The service token authenticates the gateway process. The channel actor still needs to be resolved through Cloud identity/RBAC APIs before the gateway can prompt, approve, answer questions, or mutate channel state.

Browser Client

const client = createHttpSseCloudTransportAdapter({
  baseUrl: window.location.origin,
  credentials: 'include',
  csrfToken: bootstrap.csrfToken,
})

Browser clients use cookie auth and CSRF for mutating requests. Operator-only APIs should remain behind operator auth or private networking and must not be called from ordinary browser workbench code.

Auth Modes

Mode Caller Transport
Cookie Cloud Web browser credentials: 'include' plus CSRF token
Bearer Desktop main process Authorization: Bearer <OIDC access token>
Service token Gateway daemon or automation Authorization: Bearer <scoped API token>
Operator Deployment/operator tooling only Operator token or private network gate

Timeouts And Cancellation

requestTimeoutMs defaults to 30 seconds and is clamped to 100ms..120000ms. 0 disables HTTP timeouts and should only be used in tests or explicitly controlled deployments. Use signal to cancel in-flight HTTP requests and SSE subscriptions:

const controller = new AbortController()
const client = createHttpSseCloudTransportAdapter({
  baseUrl: 'https://cowork.example.com',
  headers: { authorization: `Bearer ${token}` },
  signal: controller.signal,
})

controller.abort()

SSE subscriptions are long-lived streams and are not governed by requestTimeoutMs.

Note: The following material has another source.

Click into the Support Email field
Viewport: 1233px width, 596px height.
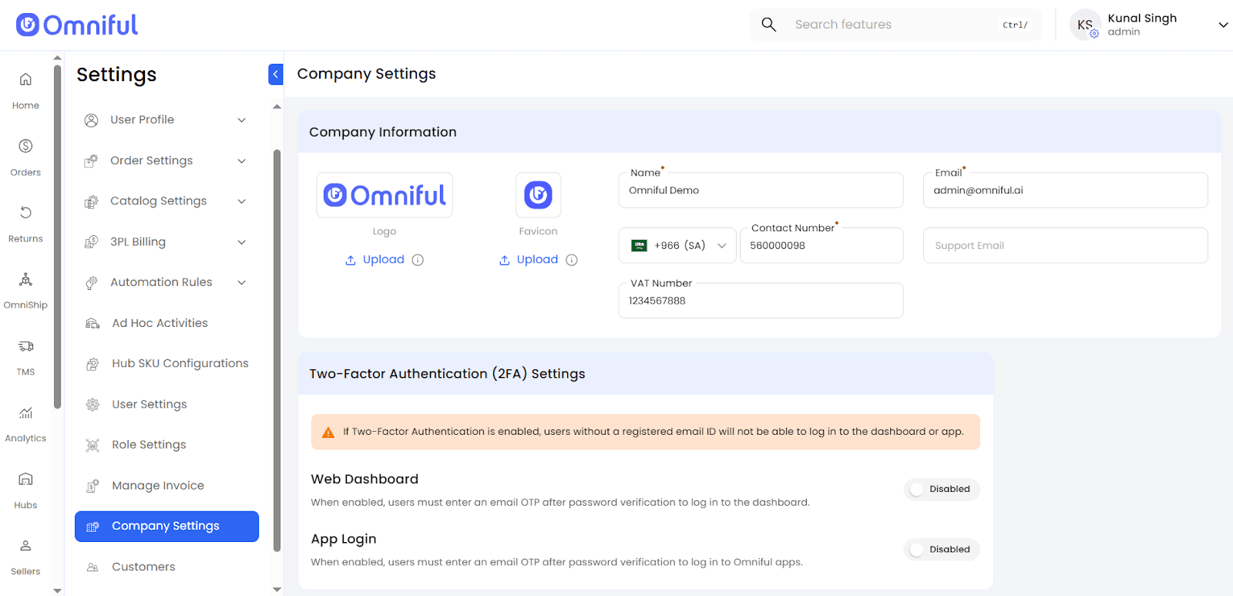click(1065, 246)
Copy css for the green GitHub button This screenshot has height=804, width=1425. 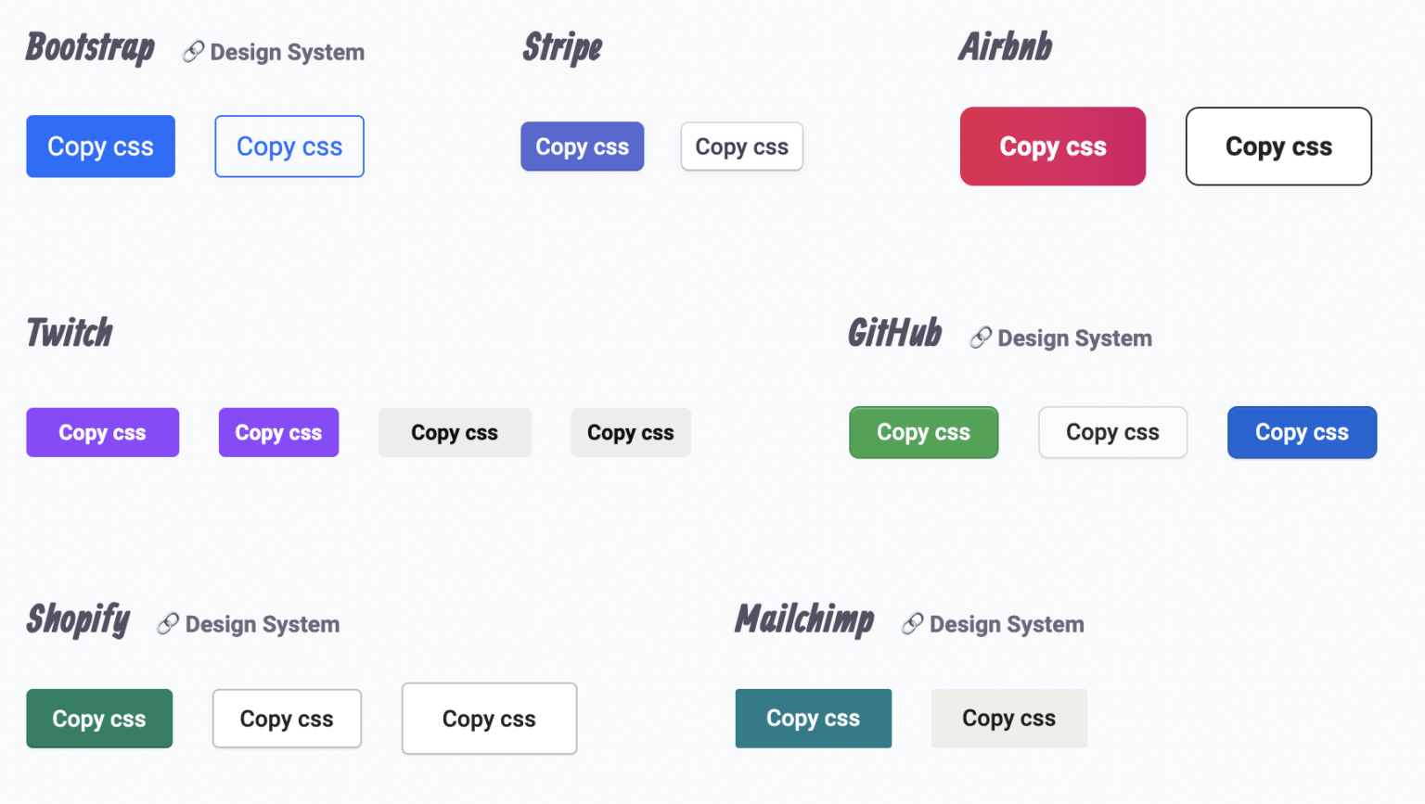(x=923, y=432)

The client does not retry automatically. Callers should choose retries per operation because mutating Cloud commands are durable and may be idempotency aware on the server.

SSE Authentication

Bearer-token clients use fetch-based SSE so the Authorization header is sent with stream requests. Cookie-authenticated browser clients use EventSource when no custom headers are configured.

SSE subscription URLs accept an afterSequence cursor. Clients should persist the highest processed sequence, resume with afterSequence after reconnect or process restart, and close subscriptions when the workspace/session/channel binding is no longer active.

import {
  createHttpSseCloudTransportAdapter,
  isCloudTransportError,
} from '@open-cowork/cloud-client'

const subscription = client.subscribeSessionEvents('session-id', {
  afterSequence: lastSeenSequence,
  onEvent(event) {
    lastSeenSequence = Math.max(lastSeenSequence, event.sequence)
  },
  onError(error) {
    if (isCloudTransportError(error) && error.kind === 'unauthorized') {
      requestReauth()
    }
  },
})

subscription.close()

Reconnect and backoff policy belong to the caller because Desktop, Web, and Gateway have different UI and delivery semantics.

Error Taxonomy

The client exports CloudTransportError, CloudTransportErrorKind, and isCloudTransportError. Clients should branch on typed fields instead of parsing strings.

Kind Meaning
unauthorized HTTP 401, expired or missing auth
forbidden HTTP 403, membership or policy denial
payment_required HTTP 402, subscription or entitlement gate
not_found HTTP 404
conflict HTTP 409, stale projection or command conflict
rate_limited HTTP 429, retryAfter may be set
server HTTP 5xx
http Other non-2xx HTTP status
timeout Client request timeout
abort Caller cancellation
parse Invalid JSON response or SSE payload
sse EventSource/fetch-SSE startup or stream failure
network Fetch/network failure before an HTTP response
request Invalid client request construction

Release Checklist

  • Build shared first: pnpm --filter @open-cowork/shared build.
  • Build the client package: pnpm --filter @open-cowork/cloud-client build.
  • Run transport and package-boundary tests.
  • Confirm package exports only the documented entry points.
  • Update README and this page when auth, timeout, SSE, or error behavior changes.
  • Keep examples free of private deployment URLs, org ids, tokens, provider keys, and project-specific values.
  • Pre-1.0 typed breaks must be called out in release notes. Do not add publishConfig, mark the package publishable, or present it as a standalone published SDK until package publication, versioning, provenance, and support ownership are explicit.